_Given passage_:
================

Global Sports Branding -- The Convergence Of Baseball, New Media And Social Television

As many of you may know, Jivewired is expanding it's core model to include televised internet delivery of indie music themed and sports programming in 2015 with the launch of Jivewired TV, an internet delivery television station on the Syncbak and Dwiddio platform. Going forward, we will publish a bi-weekly column that looks at the impact of New Media on our lives and the expanding digital arm of internet delivery entertainment.

American sports and entertainment television is a globalized phenomenon. We take it for granted because it seems that we've always had immediate access to sports and entertainment television but it has been less than a generation since coverages of both were limited to local audiences. Next week (September 7th) marks the 35th anniversary since the launch of ESPN, the very station that changed the way we view live sports and disseminate sports news.

Today, professional sports alone returns nearly 25 billion dollars in annual revenue and is growing at an annualized rate of 3.3% according to research published by both Forbes and the Wall Street Journal.  That growth is about to accelerate.  By 2016 nearly 72% of all mobile traffic will be video streaming based on a study done by Cisco Systems.  Baseball fans, and fans of all sports for that matter, across all cultures, are embracing the ability to eliminate the single seat experience, replacing that with video-enriched experiences on their mobile devices.  It is no wonder that baseball is embracing advances in internet delivery television and social media and offering mobile hot spots and/or wifi access in many major and minor league baseball stadiums.

The latest Nielsen ratings indicate that just over 40% of television viewers watch via internet delivery to personal, portable devices. Further, internet delivery television has connected with social media platforms to make real time broadcasting an interactive, social experience and a global phenomenon. We are in the middle of a mobility revolution in which the number of smart phones and tablet users will reach 10 billion within the next three years. It is a given that sports franchises are now expected to remain connected and engaged with their fans on a 24/7 basis. Sports franchises now celebrate fans and followers worldwide, with a large majority of those out-of-country fans having never been to an actual game. Forbes also estimates that the average fan generates $50 - $60 in revenue globally via personal expenditures on a yearly basis. 

Social television has opened up a new avenue for franchises to push their brand, market to new audiences and leverage lucrative advertising and internet broadcasting contracts.  The convergence of social media, internet delivery television platforms and professional sports yields the largest revenue streams for many sports franchises and their advertising partners.  In baseball, the New York Yankees, the Boston Red Sox and the Chicago Cubs are the most popular franchises on a global basis.  Indeed, thanks to the globalization of professional sports, baseball franchises have seen an average valuation of 744 million dollars per franchise. Since the Ricketts' family purchased the Chicago Cubs in 2009 the franchise valuation has nearly doubled (Forbes, March 2014).

================

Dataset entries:
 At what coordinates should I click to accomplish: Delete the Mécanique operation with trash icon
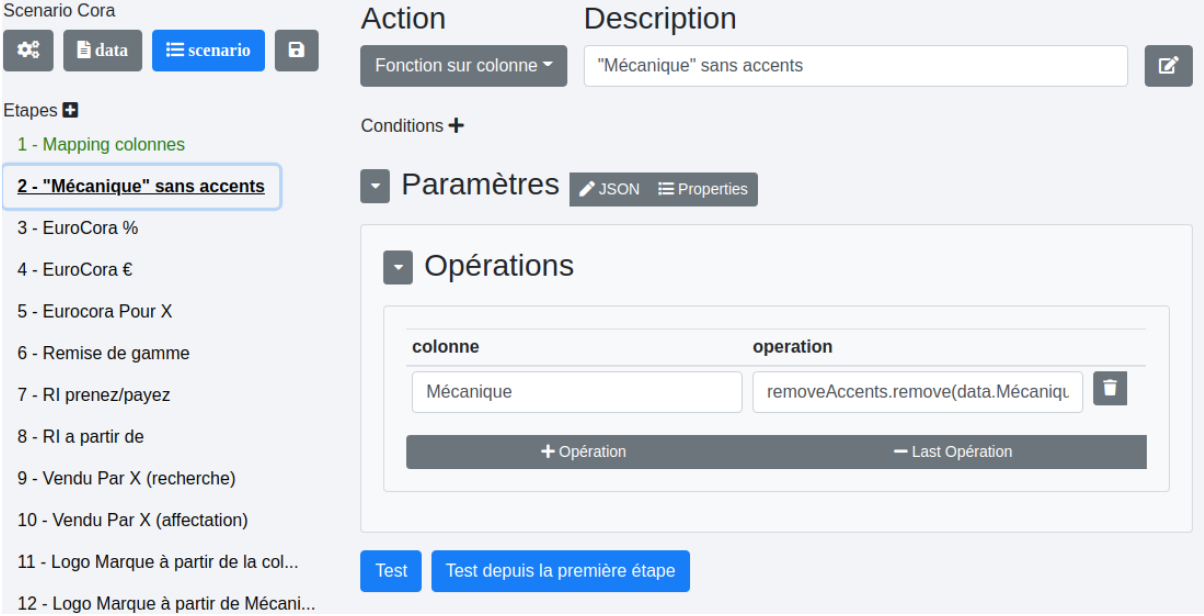pos(1110,388)
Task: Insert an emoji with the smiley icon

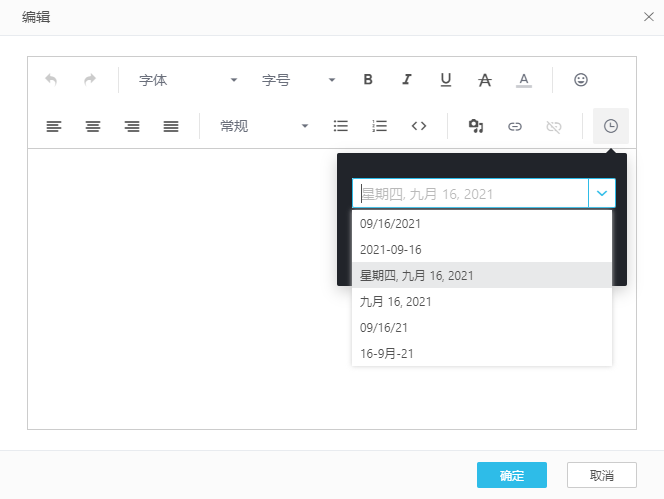Action: 581,80
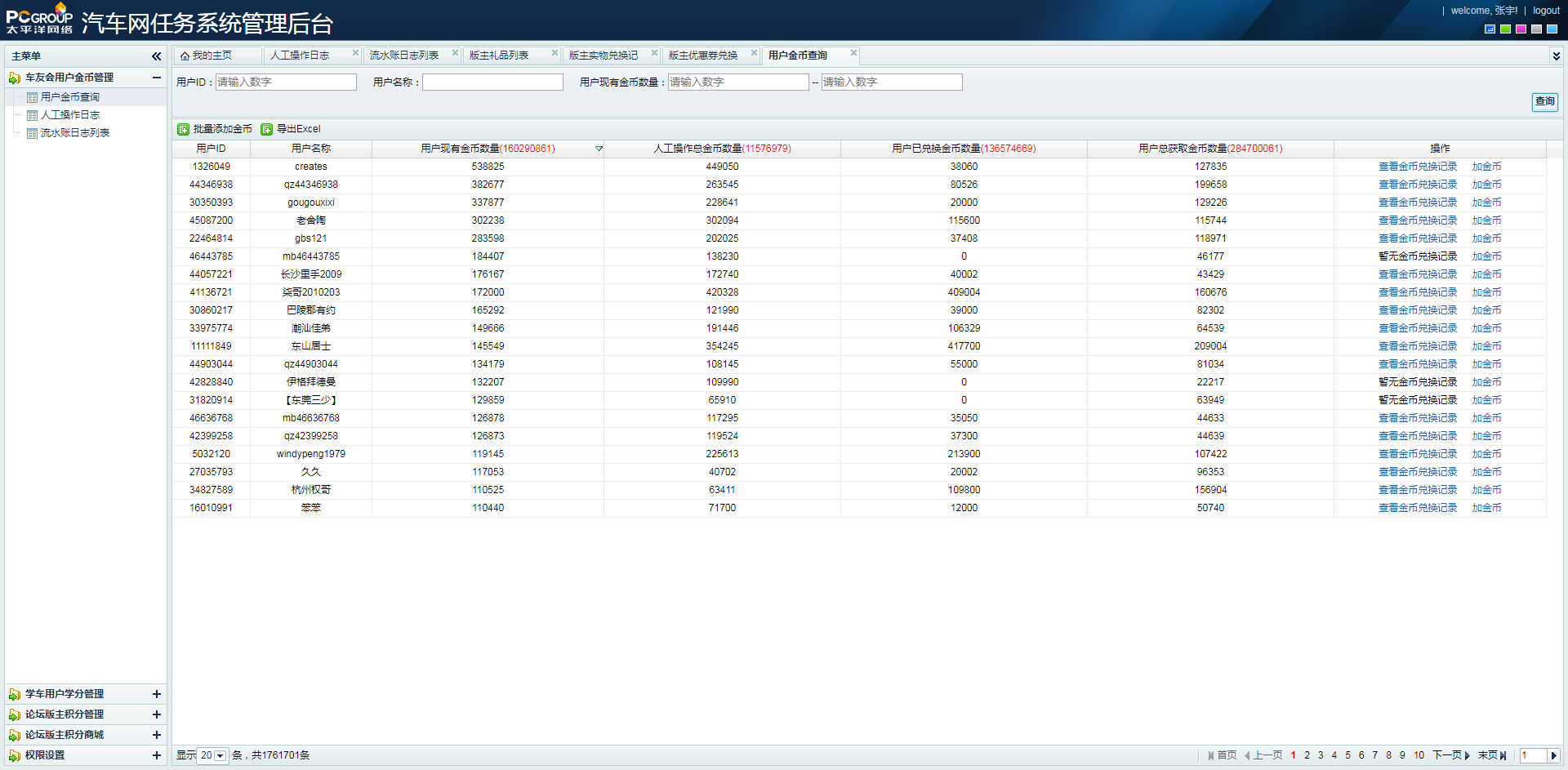
Task: Click 加金币 link for user creates
Action: [1486, 167]
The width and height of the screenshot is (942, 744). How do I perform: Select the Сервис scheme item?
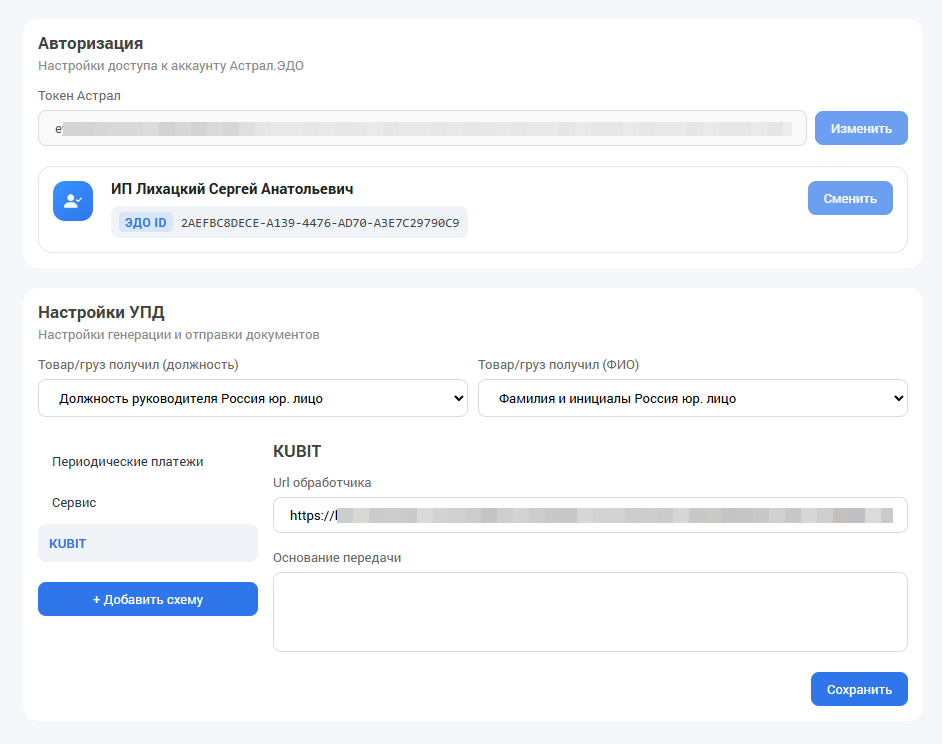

================

_Work instructions_:
Reproduce the passage of the sports branding column that begins with "American sports and" and ends with "disseminate sports news.", changing "anniversary" to "birthday". The listing above was taken from a different source than the text.

_Exercise solution_:
American sports and entertainment television is a globalized phenomenon. We take it for granted because it seems that we've always had immediate access to sports and entertainment television but it has been less than a generation since coverages of both were limited to local audiences. Next week (September 7th) marks the 35th birthday since the launch of ESPN, the very station that changed the way we view live sports and disseminate sports news.